Working data:

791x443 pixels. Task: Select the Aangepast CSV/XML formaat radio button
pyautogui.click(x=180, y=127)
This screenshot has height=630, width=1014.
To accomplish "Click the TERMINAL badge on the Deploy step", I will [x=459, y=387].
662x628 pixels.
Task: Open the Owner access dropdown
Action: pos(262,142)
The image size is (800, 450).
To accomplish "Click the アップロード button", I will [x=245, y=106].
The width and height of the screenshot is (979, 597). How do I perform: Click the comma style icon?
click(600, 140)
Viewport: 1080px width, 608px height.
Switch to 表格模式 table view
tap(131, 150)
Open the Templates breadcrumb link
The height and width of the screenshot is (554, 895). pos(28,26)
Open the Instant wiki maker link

What to work on:
Every line from the first through the one containing "The image size is (800, 450)." in the listing above must be given again exactly, with nothing else alongside.

Result of this task:
791x443 pixels. Task: Select the Aangepast CSV/XML formaat radio button
pyautogui.click(x=180, y=127)
This screenshot has height=630, width=1014.
To accomplish "Click the TERMINAL badge on the Deploy step", I will [x=459, y=387].
662x628 pixels.
Task: Open the Owner access dropdown
Action: pos(262,142)
The image size is (800, 450).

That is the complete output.